Drug allergy is an immunologically mediated subset of adverse drug reactions whose management hinges on accurate reaction phenotyping, evidence-based delabeling of low-risk patients, lifelong avoidance after severe cutaneous adverse reactions, and structured desensitization when a sensitized patient absolutely requires the offending drug.

Step 3 management: The single most exam-relevant sentence — when a known penicillin-allergic patient must receive penicillin (syphilis in pregnancy, neurosyphilis, endocarditis with no alternative), the answer is inpatient desensitization, then full-dose therapy, not avoidance, not switching to doxycycline, and not premedication.

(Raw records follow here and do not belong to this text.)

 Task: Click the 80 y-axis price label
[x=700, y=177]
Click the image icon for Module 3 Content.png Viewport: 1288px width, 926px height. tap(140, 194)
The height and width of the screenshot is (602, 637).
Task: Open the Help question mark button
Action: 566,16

Phenotype first, then act: distinguish IgE-mediated (immediate, mast cell, tryptase, treat with epinephrine, candidate for desensitization) from T-cell–mediated SCARs (DRESS, SJS/TEN, AGEP — never rechallenge, never desensitize) from non-immunologic reactions (anaphylactoid, bradykinin angioedema, intolerance) — each pathway has a distinct therapeutic answer.

Delabel aggressively: 95% of "penicillin allergy" labels are inaccurate; low-risk histories warrant direct oral amoxicillin challenge in clinic — delabeling reduces MRSA, C. difficile, surgical site infections, length of stay, and cost while improving stewardship and equity.

Desensitization principles: indicated when the offending drug is uniquely necessary (pregnant syphilis, AERD needing aspirin, only effective chemotherapy); requires monitored setting, premedication, dose-doubling protocol; tolerance is temporary (24–48 h); absolutely contraindicated in SJS/TEN, DRESS, AGEP, hemolytic anemia, and serum sickness.

Step 3 execution checklist for every drug-allergy encounter: treat acute reaction (IM epinephrine first for anaphylaxis), document specific reaction details in EHR, reconcile allergy list at every transition of care, prescribe two epinephrine auto-injectors with action plan when indicated, refer to allergist within 4 weeks, surveil for late autoimmune sequelae after DRESS, and apply HLA pharmacogenomic screening before abacavir, carbamazepine, and allopurinol in appropriate populations.